From the first entry to the last, copy each one exactly.
---*---
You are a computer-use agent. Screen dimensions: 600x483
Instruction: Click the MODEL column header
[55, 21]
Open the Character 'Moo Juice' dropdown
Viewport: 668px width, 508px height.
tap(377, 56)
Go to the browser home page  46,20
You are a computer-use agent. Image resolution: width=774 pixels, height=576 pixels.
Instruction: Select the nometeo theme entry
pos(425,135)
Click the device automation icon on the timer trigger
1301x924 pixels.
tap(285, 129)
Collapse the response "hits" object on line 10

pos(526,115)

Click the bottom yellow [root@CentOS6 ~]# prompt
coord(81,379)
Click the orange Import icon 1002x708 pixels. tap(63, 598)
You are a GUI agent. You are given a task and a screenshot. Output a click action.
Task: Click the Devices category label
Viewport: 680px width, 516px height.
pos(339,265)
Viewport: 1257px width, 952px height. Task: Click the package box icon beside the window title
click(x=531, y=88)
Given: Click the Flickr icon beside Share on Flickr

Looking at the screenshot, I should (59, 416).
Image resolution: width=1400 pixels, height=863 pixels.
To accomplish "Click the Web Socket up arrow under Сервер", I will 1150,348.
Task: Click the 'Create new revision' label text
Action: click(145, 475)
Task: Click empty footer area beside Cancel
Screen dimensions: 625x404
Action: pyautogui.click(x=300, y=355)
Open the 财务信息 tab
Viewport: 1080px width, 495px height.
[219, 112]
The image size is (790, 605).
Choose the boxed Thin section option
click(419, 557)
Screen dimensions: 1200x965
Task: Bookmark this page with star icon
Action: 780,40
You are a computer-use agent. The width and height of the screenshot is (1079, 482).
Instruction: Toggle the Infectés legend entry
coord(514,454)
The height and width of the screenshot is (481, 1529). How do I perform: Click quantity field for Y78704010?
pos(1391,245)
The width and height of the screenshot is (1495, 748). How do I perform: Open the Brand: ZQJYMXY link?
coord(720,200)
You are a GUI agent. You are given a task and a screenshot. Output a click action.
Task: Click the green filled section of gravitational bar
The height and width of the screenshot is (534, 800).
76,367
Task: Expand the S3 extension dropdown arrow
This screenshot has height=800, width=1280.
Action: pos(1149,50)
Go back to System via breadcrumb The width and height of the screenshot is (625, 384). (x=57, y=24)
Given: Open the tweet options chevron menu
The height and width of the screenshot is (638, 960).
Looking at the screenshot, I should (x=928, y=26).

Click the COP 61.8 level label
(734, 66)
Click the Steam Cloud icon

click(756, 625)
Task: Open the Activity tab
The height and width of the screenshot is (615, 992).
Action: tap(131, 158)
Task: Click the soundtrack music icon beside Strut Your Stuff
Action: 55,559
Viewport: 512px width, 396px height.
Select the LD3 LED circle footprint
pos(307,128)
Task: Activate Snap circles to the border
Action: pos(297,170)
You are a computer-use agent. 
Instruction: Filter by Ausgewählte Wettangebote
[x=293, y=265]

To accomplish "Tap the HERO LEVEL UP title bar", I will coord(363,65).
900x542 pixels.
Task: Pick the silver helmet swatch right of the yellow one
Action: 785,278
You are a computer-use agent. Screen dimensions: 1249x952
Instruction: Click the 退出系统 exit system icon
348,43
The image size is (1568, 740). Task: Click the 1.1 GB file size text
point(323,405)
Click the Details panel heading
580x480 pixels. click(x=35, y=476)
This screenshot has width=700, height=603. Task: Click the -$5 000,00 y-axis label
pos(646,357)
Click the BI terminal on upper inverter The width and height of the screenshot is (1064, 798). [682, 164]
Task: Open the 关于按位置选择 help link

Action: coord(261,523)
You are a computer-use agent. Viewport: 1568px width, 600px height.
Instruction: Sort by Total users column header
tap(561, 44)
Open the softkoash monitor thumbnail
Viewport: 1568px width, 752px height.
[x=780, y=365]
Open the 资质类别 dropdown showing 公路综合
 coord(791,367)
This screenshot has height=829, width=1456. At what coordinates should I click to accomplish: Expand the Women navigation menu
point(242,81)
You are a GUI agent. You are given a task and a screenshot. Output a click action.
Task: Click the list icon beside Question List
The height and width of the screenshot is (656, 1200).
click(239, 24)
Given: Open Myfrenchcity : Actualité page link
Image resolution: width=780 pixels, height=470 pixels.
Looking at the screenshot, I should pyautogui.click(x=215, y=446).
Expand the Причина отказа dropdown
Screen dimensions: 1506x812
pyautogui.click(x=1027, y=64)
---*---
§ Solution below
You are a computer-use agent. Screen dimensions: 600x483
Instruction: Click the MODEL column header
[55, 21]
Open the Character 'Moo Juice' dropdown
Viewport: 668px width, 508px height.
tap(377, 56)
Go to the browser home page  46,20
You are a computer-use agent. Image resolution: width=774 pixels, height=576 pixels.
Instruction: Select the nometeo theme entry
pos(425,135)
Click the device automation icon on the timer trigger
1301x924 pixels.
tap(285, 129)
Collapse the response "hits" object on line 10

pos(526,115)

Click the bottom yellow [root@CentOS6 ~]# prompt
coord(81,379)
Click the orange Import icon 1002x708 pixels. tap(63, 598)
You are a GUI agent. You are given a task and a screenshot. Output a click action.
Task: Click the Devices category label
Viewport: 680px width, 516px height.
pos(339,265)
Viewport: 1257px width, 952px height. Task: Click the package box icon beside the window title
click(x=531, y=88)
Given: Click the Flickr icon beside Share on Flickr

Looking at the screenshot, I should (59, 416).
Image resolution: width=1400 pixels, height=863 pixels.
To accomplish "Click the Web Socket up arrow under Сервер", I will 1150,348.
Task: Click the 'Create new revision' label text
Action: click(145, 475)
Task: Click empty footer area beside Cancel
Screen dimensions: 625x404
Action: pyautogui.click(x=300, y=355)
Open the 财务信息 tab
Viewport: 1080px width, 495px height.
[219, 112]
The image size is (790, 605).
Choose the boxed Thin section option
click(419, 557)
Screen dimensions: 1200x965
Task: Bookmark this page with star icon
Action: 780,40
You are a computer-use agent. The width and height of the screenshot is (1079, 482).
Instruction: Toggle the Infectés legend entry
coord(514,454)
The height and width of the screenshot is (481, 1529). How do I perform: Click quantity field for Y78704010?
pos(1391,245)
The width and height of the screenshot is (1495, 748). How do I perform: Open the Brand: ZQJYMXY link?
coord(720,200)
You are a GUI agent. You are given a task and a screenshot. Output a click action.
Task: Click the green filled section of gravitational bar
The height and width of the screenshot is (534, 800).
76,367
Task: Expand the S3 extension dropdown arrow
This screenshot has height=800, width=1280.
Action: pos(1149,50)
Go back to System via breadcrumb The width and height of the screenshot is (625, 384). (x=57, y=24)
Given: Open the tweet options chevron menu
The height and width of the screenshot is (638, 960).
Looking at the screenshot, I should (x=928, y=26).

Click the COP 61.8 level label
(734, 66)
Click the Steam Cloud icon

click(756, 625)
Task: Open the Activity tab
The height and width of the screenshot is (615, 992).
Action: tap(131, 158)
Task: Click the soundtrack music icon beside Strut Your Stuff
Action: 55,559
Viewport: 512px width, 396px height.
Select the LD3 LED circle footprint
pos(307,128)
Task: Activate Snap circles to the border
Action: pos(297,170)
You are a computer-use agent. 
Instruction: Filter by Ausgewählte Wettangebote
[x=293, y=265]

To accomplish "Tap the HERO LEVEL UP title bar", I will coord(363,65).
900x542 pixels.
Task: Pick the silver helmet swatch right of the yellow one
Action: 785,278
You are a computer-use agent. Screen dimensions: 1249x952
Instruction: Click the 退出系统 exit system icon
348,43
The image size is (1568, 740). Task: Click the 1.1 GB file size text
point(323,405)
Click the Details panel heading
580x480 pixels. click(x=35, y=476)
This screenshot has width=700, height=603. Task: Click the -$5 000,00 y-axis label
pos(646,357)
Click the BI terminal on upper inverter The width and height of the screenshot is (1064, 798). [682, 164]
Task: Open the 关于按位置选择 help link

Action: coord(261,523)
You are a computer-use agent. Viewport: 1568px width, 600px height.
Instruction: Sort by Total users column header
tap(561, 44)
Open the softkoash monitor thumbnail
Viewport: 1568px width, 752px height.
[x=780, y=365]
Open the 资质类别 dropdown showing 公路综合
 coord(791,367)
This screenshot has height=829, width=1456. At what coordinates should I click to accomplish: Expand the Women navigation menu
point(242,81)
You are a GUI agent. You are given a task and a screenshot. Output a click action.
Task: Click the list icon beside Question List
The height and width of the screenshot is (656, 1200).
click(239, 24)
Given: Open Myfrenchcity : Actualité page link
Image resolution: width=780 pixels, height=470 pixels.
Looking at the screenshot, I should pyautogui.click(x=215, y=446).
Expand the Причина отказа dropdown
Screen dimensions: 1506x812
pyautogui.click(x=1027, y=64)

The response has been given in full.